Your goal:
Report how many lines in the records hold the string "first"; give the number and nothing else.

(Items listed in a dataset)
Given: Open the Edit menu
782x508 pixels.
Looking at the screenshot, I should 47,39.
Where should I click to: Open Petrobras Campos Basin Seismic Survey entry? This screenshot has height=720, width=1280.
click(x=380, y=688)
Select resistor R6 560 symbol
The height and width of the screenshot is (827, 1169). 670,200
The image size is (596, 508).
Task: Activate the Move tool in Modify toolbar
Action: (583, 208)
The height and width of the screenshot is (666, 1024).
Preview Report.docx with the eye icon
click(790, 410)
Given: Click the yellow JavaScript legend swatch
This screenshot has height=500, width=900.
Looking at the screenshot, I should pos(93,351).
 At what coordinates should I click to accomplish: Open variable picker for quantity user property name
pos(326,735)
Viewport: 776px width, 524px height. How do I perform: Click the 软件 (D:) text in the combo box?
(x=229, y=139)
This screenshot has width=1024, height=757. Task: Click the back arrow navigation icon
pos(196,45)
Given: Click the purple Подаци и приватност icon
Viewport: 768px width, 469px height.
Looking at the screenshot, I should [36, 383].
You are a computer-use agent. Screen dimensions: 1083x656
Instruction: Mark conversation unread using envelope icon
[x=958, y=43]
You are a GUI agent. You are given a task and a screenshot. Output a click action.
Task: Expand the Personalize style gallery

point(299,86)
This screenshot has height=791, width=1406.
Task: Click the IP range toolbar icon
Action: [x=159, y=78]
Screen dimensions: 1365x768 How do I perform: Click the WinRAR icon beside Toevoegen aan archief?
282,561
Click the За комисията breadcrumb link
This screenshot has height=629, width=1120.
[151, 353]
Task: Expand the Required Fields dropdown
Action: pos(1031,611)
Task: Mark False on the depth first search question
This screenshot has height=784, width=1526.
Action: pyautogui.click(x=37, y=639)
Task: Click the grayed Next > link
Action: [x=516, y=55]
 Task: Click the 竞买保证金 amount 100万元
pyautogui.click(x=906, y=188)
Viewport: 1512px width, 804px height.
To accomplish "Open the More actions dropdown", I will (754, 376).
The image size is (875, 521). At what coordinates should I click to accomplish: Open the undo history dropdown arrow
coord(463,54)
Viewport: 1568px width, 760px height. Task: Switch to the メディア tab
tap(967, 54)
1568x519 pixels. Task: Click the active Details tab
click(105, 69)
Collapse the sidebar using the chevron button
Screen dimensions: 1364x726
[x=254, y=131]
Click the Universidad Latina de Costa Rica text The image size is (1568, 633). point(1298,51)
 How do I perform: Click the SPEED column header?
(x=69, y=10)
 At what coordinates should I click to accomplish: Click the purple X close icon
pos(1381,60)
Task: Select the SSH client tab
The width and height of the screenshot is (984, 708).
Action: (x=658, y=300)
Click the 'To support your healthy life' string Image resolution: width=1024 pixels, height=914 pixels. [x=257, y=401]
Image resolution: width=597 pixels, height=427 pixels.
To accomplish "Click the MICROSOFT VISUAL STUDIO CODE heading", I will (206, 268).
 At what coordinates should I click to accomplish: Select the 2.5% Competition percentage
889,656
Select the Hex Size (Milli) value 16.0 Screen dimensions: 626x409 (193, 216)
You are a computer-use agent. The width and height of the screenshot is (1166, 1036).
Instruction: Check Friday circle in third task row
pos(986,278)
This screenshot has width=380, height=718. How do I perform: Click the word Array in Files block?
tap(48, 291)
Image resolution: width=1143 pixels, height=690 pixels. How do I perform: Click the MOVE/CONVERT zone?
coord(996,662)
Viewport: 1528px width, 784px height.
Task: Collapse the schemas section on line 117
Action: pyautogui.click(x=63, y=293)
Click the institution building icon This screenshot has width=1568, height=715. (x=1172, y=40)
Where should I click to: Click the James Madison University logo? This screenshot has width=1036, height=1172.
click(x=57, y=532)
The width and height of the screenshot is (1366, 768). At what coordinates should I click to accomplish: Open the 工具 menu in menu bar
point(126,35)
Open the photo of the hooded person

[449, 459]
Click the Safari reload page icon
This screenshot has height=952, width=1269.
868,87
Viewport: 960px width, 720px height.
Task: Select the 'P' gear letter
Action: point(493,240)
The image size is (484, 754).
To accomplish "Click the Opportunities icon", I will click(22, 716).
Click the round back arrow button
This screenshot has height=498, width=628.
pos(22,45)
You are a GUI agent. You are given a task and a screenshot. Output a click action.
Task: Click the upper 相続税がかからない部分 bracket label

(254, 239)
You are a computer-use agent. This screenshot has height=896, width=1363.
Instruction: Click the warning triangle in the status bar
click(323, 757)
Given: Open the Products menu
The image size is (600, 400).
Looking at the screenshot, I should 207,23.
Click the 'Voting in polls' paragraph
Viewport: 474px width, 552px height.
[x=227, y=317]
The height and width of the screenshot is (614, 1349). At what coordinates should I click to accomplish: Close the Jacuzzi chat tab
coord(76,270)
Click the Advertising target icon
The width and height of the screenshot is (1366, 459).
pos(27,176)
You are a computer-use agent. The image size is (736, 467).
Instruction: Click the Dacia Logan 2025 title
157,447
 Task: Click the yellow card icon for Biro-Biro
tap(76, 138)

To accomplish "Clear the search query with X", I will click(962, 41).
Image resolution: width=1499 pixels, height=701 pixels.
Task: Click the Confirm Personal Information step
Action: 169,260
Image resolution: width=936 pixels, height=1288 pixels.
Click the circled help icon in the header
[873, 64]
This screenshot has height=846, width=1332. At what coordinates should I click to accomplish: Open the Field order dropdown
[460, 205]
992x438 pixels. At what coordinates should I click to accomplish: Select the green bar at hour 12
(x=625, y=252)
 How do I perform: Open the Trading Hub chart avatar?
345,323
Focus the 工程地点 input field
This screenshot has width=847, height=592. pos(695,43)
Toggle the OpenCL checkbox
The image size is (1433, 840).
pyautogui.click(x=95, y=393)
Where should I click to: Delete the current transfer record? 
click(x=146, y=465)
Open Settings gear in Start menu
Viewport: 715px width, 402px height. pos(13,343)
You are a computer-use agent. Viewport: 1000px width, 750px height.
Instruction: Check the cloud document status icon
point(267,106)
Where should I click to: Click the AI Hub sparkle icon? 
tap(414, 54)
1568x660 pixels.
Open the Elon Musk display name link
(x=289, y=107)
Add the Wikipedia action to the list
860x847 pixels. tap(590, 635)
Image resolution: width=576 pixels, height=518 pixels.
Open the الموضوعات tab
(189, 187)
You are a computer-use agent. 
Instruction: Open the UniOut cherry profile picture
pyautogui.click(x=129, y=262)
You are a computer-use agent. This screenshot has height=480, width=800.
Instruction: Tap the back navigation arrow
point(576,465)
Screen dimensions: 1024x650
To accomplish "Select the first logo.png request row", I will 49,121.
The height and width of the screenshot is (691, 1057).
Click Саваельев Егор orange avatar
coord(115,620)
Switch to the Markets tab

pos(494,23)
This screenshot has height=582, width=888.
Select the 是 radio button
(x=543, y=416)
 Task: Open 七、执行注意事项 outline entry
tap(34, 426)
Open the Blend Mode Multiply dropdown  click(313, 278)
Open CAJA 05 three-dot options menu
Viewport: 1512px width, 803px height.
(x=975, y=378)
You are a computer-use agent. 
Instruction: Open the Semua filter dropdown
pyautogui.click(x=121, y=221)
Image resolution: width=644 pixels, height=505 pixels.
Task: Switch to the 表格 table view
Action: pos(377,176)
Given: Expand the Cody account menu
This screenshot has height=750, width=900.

Output for this task:
2